Fueron a buscar al profesor. Éste escuchó atentamente lo que le contaron, a pesar de que a Manitas le dio por imitar el ruido de un biscuter subiendo una cuesta. Luego llamó a la policía.

Pronto irían los agentes a la isla. El señor Wooh lo pasaría muy mal: esta vez su magia no le serviría para nada. Tendría que devolver los documentos que había hecho robar a Charlie y otras muchas cosas. Allí estaba, prisionero en la isla con su cómplice, esperando la llegada de la policía.

—¡Otra aventura que se acaba! —se lamentó Jorge—. ¡Ha sido estupenda! Te felicito por haber desvelado el misterio, Manitas. Fue una suerte que encontraras el despertador. Seguro que el señor Wooh se lo habría quitado a Charlie de haberlo visto.

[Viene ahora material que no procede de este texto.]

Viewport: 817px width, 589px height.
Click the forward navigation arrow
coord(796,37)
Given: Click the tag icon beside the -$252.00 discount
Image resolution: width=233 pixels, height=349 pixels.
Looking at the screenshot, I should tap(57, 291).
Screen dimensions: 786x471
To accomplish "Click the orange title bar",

—Me pregunto si papá me dejaría tener a Charlie mientras el señor Wooh está en la cárcel… —empezó a decir Manitas. Pero le interrumpió un grito de Jenny.

—¡Manitas! Si te atreves a pedirle eso a tu padre, me voy ahora mismo de esta casa para no volver nunca más —dijo Jenny—. Ese chimpancé estaría el día entero metido en mi cocina, robando cosas de la despensa. Acabaría con todo, bailaría y me haría muecas cuando le dijese algo y…

—Bien, bien, Jenny; no le diré nada a papá, te lo prometo —dijo Manitas—. Prefiero tenerte a ti que al chimpancé… Pero es que Travieso tendría un compañero y…

—¡No y no! —exclamó Jenny—. ¡Bastante entretenimiento tienes con tu mono! ¡Mira, ya está comiendo fruta! ¡Vaya semanita! Un chimpancé… un mono… ladrones… niños… Jorge desaparecida…

—¡Qué buena es! —comentó Jorge, mientras la cocinera desaparecía por la puerta de la cocina—. ¡Y qué bien lo hemos pasado! ¡Ha sido una aventura emocionante!

Nosotros también lo hemos pasado muy bien, Jorge. Buscad otra aventura en seguida. Nos morimos de ganas de veros metidos en un nuevo enredo. ¡Cómo nos gustaría unirnos a vosotros! Pero ahora, adiós a los Cinco, y ¡buena suerte!